Masterfully speaking

Change is an unavoidable reality for every business owner.

To maintain an acceptable level of success, a company must keep pace with advances in technology, internal growth and the competition. The cost of failure is high not only for the business, but for the company leadership as well.

In ”How the Way We Talk Can Change the Way We Work: Seven Languages for Transformation” (Jossey-Bass: A Wiley Company, December 2000, $24.95, 235 pages), Bob Kegan and Lisa Laskow Lahey, developmental psychology professors at Harvard Graduate School of Education, have compiled examples of individuals struggling to transform the way they work. Kegan and Lahey lay out the importance of using the proper words to facilitate lasting change.

Here are three issues they tackle in their book.

Barriers from within

”There is currently a huge gap between the aspirations for change within organizations and the capacity to create and implement it,” Kegan explains, adding that he contests the internal obstacle that convinces people they want everything to remain part of the status quo.

Language typically used within the workplace conveys rules and polices rather than public agreement, Kegan argues, thus building an environmental barrier that must be knocked down before change can be attempted. Understanding that internal conflict and learning how to use positive communication to overcome it are the first steps toward creating lasting personal and organizational change.

Personal immunity

Have you ever wondered about that widespread, contagious language used in many organizations that slowly poisons the environment? It’s called BMW —bitching, moaning and whining — and it often develops as a defensive mechanism by employees with unaddressed issues.

Kegan and Lahey say BMW can be defused if leaders recognize and acknowledge employee complaints. By directly facing problems, the real issues can be addressed and removed as impediments to change.

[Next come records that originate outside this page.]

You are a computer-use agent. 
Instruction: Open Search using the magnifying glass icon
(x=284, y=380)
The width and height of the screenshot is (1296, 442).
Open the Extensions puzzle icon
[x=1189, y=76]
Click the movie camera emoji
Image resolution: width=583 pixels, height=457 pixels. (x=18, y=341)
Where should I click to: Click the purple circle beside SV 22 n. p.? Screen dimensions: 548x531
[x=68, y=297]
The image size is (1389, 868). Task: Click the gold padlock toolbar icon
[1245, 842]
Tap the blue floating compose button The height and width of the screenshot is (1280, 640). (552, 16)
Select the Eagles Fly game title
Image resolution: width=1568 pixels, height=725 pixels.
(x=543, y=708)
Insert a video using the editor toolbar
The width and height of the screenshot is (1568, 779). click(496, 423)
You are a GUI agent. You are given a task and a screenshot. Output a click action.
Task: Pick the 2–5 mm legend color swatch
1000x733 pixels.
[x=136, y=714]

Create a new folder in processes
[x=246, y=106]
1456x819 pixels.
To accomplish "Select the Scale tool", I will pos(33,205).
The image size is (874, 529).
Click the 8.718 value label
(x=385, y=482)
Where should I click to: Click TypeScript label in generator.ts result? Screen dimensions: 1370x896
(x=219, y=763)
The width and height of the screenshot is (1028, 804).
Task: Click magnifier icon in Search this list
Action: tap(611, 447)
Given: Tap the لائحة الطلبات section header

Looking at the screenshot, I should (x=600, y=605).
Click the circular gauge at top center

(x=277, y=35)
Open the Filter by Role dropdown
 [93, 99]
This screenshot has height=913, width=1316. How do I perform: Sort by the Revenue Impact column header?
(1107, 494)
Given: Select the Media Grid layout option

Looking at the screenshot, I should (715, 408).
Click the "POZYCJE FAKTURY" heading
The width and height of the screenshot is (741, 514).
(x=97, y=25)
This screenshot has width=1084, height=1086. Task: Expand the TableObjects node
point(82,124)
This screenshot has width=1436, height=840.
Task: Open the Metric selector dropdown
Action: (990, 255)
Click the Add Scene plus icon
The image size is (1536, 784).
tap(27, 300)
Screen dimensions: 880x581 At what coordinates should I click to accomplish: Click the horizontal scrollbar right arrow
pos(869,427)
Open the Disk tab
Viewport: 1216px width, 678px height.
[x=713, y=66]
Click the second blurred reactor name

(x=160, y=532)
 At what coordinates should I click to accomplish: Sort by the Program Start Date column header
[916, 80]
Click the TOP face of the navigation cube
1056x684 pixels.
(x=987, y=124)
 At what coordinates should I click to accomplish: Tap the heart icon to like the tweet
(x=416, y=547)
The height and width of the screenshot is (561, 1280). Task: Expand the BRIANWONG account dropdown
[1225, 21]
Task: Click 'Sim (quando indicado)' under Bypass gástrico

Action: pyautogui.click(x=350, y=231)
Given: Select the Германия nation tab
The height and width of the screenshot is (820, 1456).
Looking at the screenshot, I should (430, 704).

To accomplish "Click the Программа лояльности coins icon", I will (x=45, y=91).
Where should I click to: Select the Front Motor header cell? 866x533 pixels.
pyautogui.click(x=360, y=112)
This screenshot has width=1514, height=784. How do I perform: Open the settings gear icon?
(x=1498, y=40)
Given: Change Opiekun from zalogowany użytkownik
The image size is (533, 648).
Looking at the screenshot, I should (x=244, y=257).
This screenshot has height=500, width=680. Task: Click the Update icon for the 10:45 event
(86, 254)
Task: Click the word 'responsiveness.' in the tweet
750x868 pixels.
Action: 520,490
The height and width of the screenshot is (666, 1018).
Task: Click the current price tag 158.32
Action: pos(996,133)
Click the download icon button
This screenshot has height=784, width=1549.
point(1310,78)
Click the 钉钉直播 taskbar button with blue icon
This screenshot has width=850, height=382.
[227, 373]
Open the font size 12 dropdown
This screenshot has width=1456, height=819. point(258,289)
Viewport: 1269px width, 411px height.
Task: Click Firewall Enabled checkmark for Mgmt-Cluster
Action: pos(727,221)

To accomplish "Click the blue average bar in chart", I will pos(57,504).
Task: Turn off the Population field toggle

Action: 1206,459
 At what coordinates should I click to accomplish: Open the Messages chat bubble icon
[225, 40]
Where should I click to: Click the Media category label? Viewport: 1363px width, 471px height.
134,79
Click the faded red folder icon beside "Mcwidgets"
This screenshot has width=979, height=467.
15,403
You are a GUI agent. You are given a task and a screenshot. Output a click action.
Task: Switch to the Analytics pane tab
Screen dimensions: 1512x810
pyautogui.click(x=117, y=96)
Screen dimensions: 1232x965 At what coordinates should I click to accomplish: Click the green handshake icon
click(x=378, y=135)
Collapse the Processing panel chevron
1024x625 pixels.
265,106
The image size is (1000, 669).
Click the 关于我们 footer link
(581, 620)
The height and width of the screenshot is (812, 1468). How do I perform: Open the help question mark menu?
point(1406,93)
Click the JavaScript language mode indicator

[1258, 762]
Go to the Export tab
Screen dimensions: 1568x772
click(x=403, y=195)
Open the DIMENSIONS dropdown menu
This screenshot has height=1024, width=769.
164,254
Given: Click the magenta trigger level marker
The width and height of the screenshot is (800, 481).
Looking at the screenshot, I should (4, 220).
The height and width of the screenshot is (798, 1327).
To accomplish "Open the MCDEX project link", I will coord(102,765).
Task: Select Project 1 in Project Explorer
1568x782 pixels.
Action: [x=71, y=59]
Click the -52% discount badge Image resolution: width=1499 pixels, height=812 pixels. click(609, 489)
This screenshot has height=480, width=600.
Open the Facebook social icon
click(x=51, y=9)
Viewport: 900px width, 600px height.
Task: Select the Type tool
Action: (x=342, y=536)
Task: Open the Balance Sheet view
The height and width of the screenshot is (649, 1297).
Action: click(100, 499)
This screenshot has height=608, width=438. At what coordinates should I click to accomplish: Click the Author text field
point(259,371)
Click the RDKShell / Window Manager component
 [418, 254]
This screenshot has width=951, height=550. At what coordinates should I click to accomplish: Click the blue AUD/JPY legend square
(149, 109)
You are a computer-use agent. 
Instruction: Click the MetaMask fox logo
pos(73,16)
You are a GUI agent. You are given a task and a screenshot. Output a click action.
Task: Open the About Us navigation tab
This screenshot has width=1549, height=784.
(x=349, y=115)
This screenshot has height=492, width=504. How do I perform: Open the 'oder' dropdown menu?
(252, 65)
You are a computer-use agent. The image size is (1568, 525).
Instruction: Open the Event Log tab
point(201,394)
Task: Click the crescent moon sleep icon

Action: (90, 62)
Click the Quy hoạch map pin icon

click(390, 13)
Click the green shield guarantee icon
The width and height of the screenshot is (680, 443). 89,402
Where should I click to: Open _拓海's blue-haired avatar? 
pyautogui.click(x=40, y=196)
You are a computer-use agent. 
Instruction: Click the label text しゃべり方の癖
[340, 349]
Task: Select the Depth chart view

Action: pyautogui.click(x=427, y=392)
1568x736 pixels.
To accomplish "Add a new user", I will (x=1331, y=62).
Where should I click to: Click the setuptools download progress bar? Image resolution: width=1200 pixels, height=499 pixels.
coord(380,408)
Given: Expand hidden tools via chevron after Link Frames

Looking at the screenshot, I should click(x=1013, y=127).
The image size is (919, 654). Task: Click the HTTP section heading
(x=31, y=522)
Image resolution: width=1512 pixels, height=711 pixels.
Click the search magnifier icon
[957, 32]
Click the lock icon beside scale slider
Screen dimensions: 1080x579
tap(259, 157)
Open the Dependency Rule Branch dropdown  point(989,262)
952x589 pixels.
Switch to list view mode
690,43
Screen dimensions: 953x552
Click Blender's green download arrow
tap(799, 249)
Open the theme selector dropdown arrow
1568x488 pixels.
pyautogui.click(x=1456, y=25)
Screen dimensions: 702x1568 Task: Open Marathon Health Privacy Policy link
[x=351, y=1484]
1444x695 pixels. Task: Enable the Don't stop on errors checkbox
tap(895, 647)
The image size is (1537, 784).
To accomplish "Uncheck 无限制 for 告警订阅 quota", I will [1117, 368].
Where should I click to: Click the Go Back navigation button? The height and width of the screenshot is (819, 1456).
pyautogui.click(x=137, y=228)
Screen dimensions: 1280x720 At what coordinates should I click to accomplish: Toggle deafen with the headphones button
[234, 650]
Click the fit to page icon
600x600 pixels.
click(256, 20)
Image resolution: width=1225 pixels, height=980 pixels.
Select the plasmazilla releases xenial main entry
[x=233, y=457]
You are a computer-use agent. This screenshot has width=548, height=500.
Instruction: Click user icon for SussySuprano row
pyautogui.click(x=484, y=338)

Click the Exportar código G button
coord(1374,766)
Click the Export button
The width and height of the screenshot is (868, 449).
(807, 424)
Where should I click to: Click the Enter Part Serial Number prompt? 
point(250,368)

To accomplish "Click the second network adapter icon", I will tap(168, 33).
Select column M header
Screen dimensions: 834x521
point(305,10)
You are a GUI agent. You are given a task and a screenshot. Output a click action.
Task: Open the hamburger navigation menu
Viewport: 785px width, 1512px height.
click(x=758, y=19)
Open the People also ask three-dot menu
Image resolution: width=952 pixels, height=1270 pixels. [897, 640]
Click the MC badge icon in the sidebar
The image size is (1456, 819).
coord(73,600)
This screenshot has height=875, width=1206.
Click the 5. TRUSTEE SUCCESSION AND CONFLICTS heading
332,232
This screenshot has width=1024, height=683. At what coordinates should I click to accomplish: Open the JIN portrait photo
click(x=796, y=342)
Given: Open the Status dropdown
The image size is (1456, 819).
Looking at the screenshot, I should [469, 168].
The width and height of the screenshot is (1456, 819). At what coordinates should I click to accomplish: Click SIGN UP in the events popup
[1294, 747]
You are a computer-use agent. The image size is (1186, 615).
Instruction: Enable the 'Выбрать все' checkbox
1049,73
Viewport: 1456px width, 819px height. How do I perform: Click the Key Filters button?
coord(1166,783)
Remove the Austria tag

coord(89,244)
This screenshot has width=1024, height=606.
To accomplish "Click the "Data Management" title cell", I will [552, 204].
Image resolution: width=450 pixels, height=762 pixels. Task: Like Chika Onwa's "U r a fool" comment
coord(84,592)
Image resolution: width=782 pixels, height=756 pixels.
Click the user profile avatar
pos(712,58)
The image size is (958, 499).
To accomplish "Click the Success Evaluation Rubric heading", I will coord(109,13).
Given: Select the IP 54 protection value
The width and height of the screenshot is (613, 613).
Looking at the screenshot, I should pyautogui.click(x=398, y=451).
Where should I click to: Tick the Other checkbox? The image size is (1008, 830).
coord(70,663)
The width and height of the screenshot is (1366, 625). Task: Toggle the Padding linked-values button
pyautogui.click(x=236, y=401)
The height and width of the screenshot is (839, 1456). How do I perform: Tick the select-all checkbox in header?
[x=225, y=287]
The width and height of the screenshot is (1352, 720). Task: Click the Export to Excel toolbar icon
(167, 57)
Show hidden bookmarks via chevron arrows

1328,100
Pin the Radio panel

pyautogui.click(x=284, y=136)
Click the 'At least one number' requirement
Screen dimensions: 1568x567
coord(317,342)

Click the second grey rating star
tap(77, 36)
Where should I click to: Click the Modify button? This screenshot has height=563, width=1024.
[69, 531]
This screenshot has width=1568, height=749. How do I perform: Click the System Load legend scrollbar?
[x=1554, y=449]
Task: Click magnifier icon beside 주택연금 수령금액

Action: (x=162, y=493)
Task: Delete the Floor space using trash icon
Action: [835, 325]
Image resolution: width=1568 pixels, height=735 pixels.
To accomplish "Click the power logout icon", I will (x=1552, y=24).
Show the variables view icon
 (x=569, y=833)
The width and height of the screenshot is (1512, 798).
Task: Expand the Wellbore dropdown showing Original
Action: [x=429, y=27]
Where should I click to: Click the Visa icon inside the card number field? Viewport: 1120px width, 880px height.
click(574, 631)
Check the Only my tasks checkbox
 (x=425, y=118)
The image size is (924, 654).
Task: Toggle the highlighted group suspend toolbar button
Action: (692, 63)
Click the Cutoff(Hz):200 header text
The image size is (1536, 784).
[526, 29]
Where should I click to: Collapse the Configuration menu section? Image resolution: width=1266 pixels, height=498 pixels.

Kegan says the language of personal responsibility is not often used. Acknowledging one’s own responsibility in everyday situations promotes productive internal conversations and an opportunity to learn from the stories we tell ourselves.

Maintain a healthy balance

To move forward with productive change, people must not only examine their communication style, they must also disturb the delicate faade they have created to protect themselves against change within their work environment.

Kegan and Lahey say too many adults hold tight to the belief that because they are grown ups, their assumptions must be the truth. That creates a faade that says it’s not important to look at alternative options as potential realities.

But, the authors contend, by looking at your assumptions rather than looking through them, they will no longer be a lens to the world. The assumptions will simply be food for thought, not locks on the doors of change and improvement.

Worth the time?

Although ”How the Way We Talk Can Change the Way We Work” is loaded with logical theory that is strongly supported by examples, the ideas are, unfortunately, too buried. While trying to focus in on its worth, it’s easy to get lost in the book’s academic wording.

But good business leaders make time to explore within as they hunt for new productive ideas to move their company forward. And for those readers who have the patience to persevere, Kegan and Lahey offer more than a lion’s share of productive ideas designed to help business owners get started on the path to lasting change.